Fast Tracks to Diverse Behaviors: VQ-BeT Achieves 5x Speed Surge Compared to Diffusion Policies | by Synced | SyncedReview

Fast Tracks to Diverse Behaviors: VQ-BeT Achieves 5x Speed Surge Compared to Diffusion Policies | by Synced | SyncedReview | Mar, 2024

The Tech Guy March 11, 2024 1 min read

Generative modeling of complex behaviors from labeled datasets has long been a significant challenge in decision-making. This entails modeling actions — continuous-valued vectors that exhibit multimodal distributions, often sourced from uncurated data. Errors in generation can compound, especially in sequential prediction scenarios.

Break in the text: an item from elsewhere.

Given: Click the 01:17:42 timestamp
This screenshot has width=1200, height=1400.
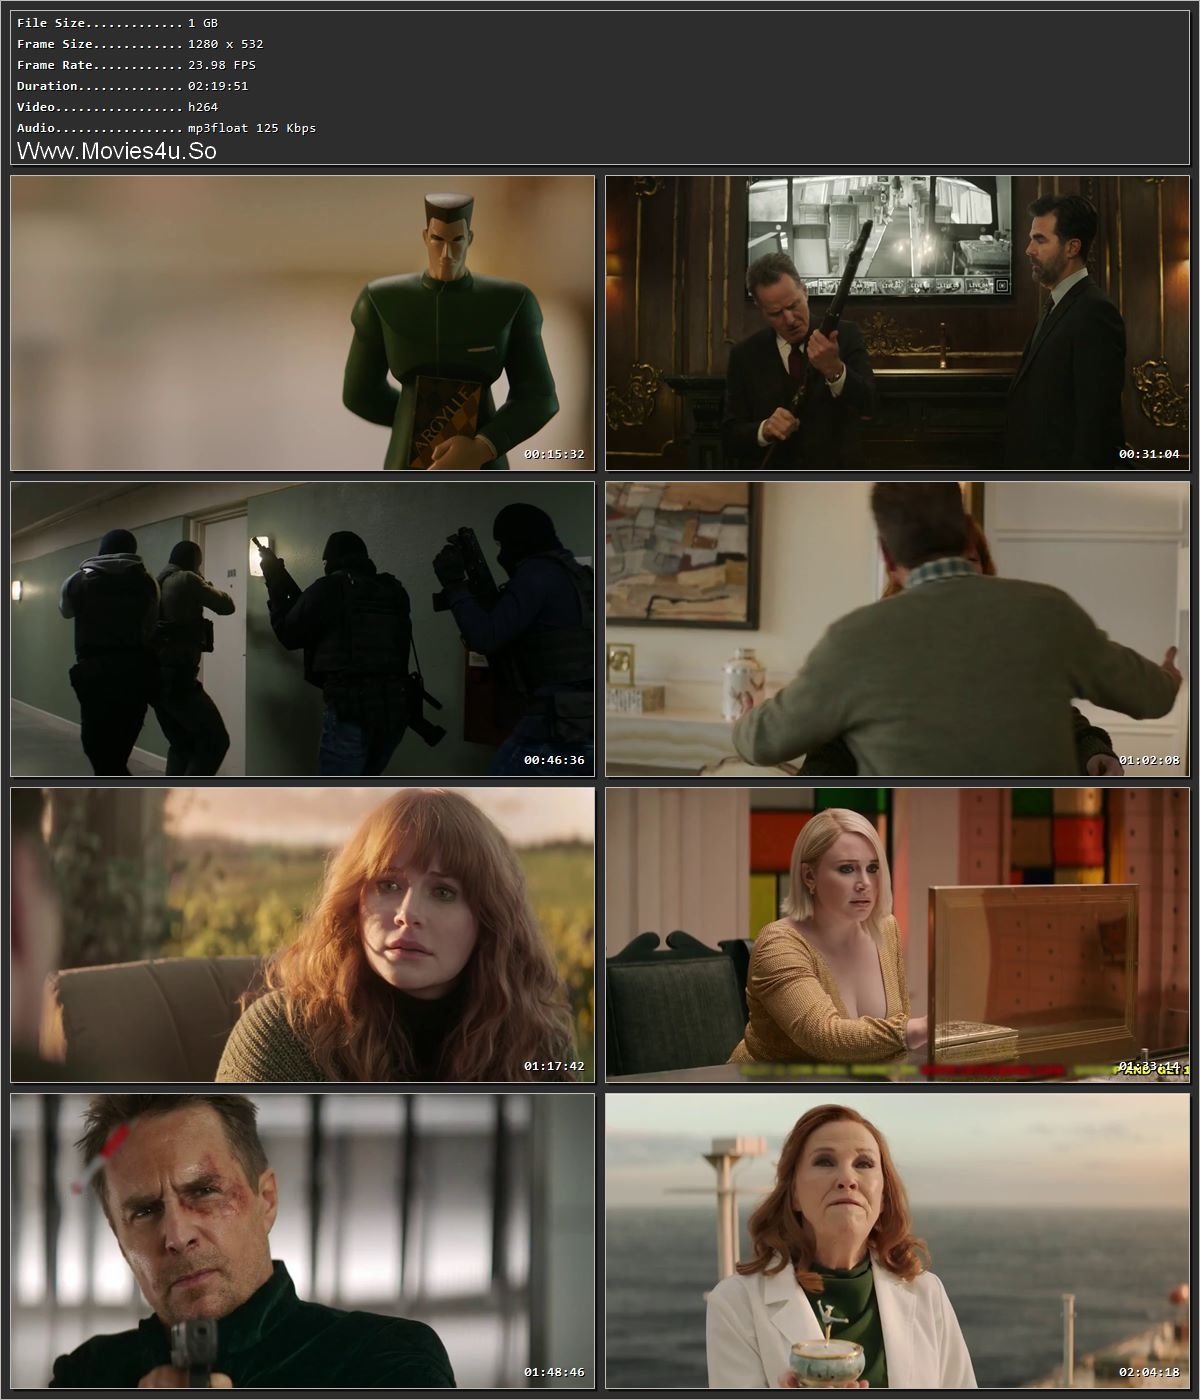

To address this challenge, in a new paper Behavior Generation with Latent Actions, a research team from Seoul National University, New York University and Artificial Intelligence Institute of SNU introduces the Vector-Quantized Behavior Transformer (VQ-BeT). This innovative model offers a solution for behavior generation, addressing multimodal action prediction, conditional generation, and partial observations. VQ-BeT not only demonstrates enhanced capability in capturing diverse behavior modes but also accelerates inference speed by a factor of 5 compared to Diffusion Policies.

VQ-BeT’s versatility makes it suitable for both conditional and unconditional generation tasks, with applications spanning simulated manipulation, autonomous driving, and real-world robotics. The model comprises two key stages: the Action Discretization phase and the VQ-BeT Learning phase. In the former, a Residual Vector-Quantized Variational Autoencoder (Residual VQ-VAE) is employed to learn a scalable action discretizer, crucial for dealing with the complexity of real-world action spaces. The latter phase involves training a GPT-like transformer architecture to model the probability distribution of actions or action sequences from observations.